İsa denizin karşı kıyısına, Gadariniler'in bölgesine vardığında mezarlar arasından koşup gelen cine tutulmuş iki adam kendisini karşıladı. Çok saldırgan olduklarından, kimse o yoldan geçemiyordu. “Ey Tanrı'nın Oğlu, bizden ne istiyorsun?” diye bağırdılar, “Bize vaktinden önce işkence çektirmeye mi geldin buraya?”

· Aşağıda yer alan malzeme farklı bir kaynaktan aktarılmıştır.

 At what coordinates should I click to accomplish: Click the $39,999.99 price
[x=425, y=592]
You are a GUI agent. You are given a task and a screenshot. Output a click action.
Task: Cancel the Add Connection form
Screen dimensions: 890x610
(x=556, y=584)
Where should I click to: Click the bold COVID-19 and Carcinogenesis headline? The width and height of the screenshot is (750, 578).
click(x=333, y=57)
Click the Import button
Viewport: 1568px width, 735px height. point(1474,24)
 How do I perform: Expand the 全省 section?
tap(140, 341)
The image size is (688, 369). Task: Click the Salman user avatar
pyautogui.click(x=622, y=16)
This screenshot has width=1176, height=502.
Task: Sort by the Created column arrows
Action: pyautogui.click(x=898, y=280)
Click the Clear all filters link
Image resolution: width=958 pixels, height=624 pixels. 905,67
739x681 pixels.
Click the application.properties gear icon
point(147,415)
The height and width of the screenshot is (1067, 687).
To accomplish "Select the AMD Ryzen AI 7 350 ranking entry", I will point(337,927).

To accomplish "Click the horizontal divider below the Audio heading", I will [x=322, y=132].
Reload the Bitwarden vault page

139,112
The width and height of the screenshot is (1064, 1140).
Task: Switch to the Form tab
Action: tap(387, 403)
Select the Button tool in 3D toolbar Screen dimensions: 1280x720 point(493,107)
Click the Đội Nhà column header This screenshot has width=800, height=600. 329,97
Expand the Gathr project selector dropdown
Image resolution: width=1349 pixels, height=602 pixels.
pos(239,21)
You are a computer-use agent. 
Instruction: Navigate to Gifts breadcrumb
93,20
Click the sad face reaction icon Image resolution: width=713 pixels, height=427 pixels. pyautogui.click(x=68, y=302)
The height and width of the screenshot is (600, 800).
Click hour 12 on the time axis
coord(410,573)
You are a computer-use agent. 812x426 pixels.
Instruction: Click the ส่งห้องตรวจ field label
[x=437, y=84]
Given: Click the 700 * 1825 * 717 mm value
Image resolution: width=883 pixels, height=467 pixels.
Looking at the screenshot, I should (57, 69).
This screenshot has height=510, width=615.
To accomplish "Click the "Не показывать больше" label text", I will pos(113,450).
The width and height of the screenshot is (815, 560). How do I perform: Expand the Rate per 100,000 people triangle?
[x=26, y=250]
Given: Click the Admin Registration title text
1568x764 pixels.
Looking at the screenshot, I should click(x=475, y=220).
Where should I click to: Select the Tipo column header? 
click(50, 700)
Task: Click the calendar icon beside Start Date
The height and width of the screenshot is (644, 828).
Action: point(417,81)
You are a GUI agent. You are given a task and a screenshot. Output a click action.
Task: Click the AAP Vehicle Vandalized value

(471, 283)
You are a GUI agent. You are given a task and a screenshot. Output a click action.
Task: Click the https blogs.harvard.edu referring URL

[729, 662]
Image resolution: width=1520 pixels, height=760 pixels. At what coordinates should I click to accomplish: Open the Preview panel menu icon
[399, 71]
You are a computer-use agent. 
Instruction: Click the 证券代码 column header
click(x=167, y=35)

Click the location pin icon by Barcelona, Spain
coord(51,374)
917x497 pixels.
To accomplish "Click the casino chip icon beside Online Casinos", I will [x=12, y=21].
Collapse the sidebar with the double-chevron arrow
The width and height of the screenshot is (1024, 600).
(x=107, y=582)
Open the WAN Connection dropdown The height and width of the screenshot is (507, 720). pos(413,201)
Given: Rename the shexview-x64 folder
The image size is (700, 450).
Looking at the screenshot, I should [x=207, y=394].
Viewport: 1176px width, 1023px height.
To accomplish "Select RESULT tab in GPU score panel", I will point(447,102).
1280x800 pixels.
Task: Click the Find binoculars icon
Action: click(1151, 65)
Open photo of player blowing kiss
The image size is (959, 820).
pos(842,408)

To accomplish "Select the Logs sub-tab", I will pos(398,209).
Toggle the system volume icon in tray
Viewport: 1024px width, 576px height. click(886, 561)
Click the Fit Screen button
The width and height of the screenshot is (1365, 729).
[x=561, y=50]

Onlardan epey uzakta büyük bir domuz sürüsü otlamaktaydı. Cinler İsa'ya, “Eğer bizi çıkaracaksan domuz sürüsüne gönder” diye yalvardılar. O da, “Gidin” dedi. Cinler çıkıp domuzlara girdiler. Bir anda tüm sürü uçurumdan aşağı denize uçup suların içinde boğuldu. Çobanlar kaçıp kente gittiler. Olup bitenleri, cine tutulmuşların başına gelenleri anlattılar. Bunun üzerine tüm kent İsa'yı karşılamaya çıktı. O'nu görünce bölgelerinden gitmesi için kendisine yalvardılar.